** WHAT THE TASK REQUIRES **
Provide the number of lines in the material containing the word "pixels", with nothing added.

** DATASET RECORDS **
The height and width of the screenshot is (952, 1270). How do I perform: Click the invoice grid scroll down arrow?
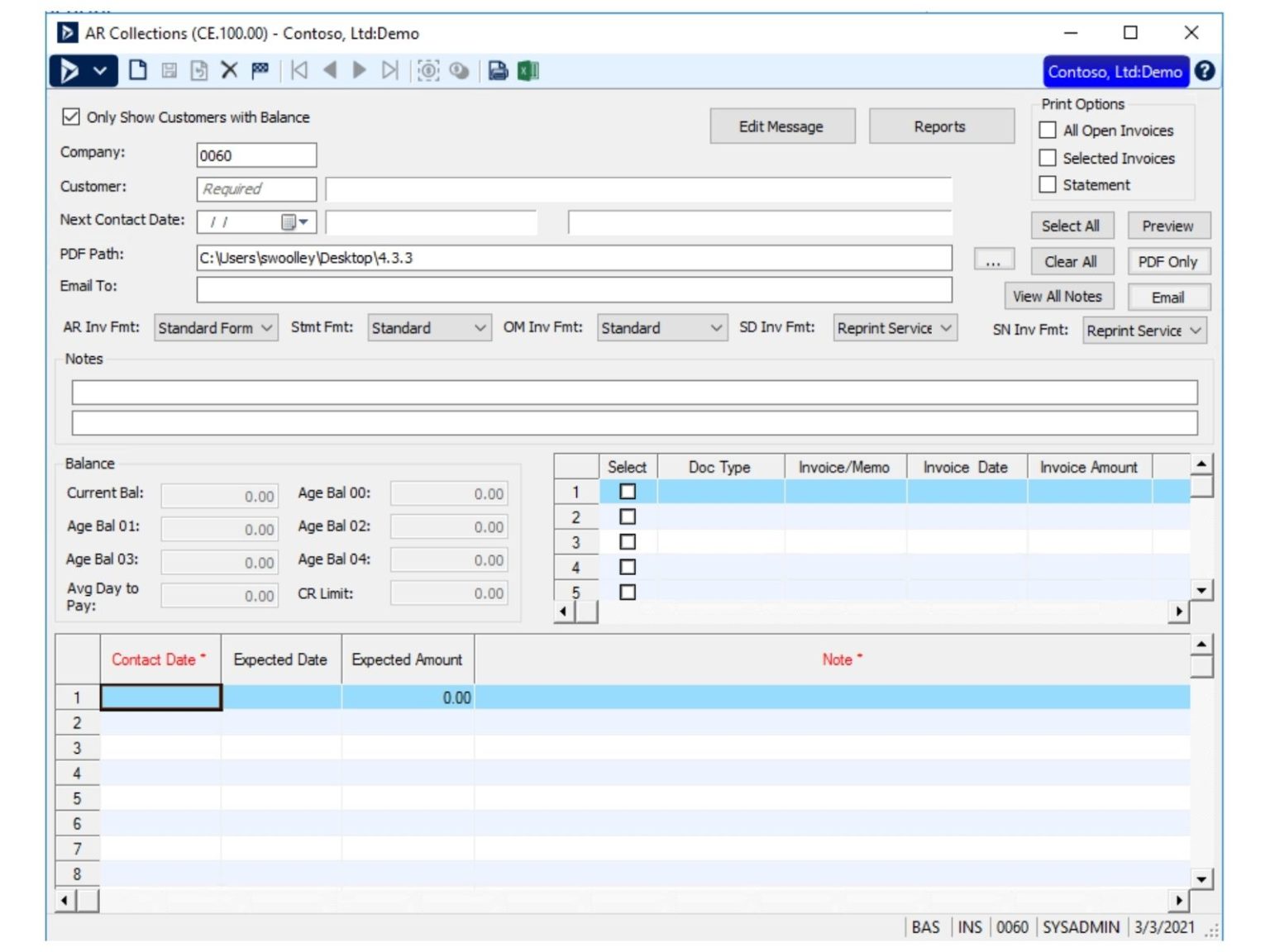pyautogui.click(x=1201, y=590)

---

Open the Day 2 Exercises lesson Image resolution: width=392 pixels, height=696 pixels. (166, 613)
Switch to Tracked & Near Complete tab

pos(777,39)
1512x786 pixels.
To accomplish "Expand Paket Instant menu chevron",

** PROBLEM SOLUTION **
2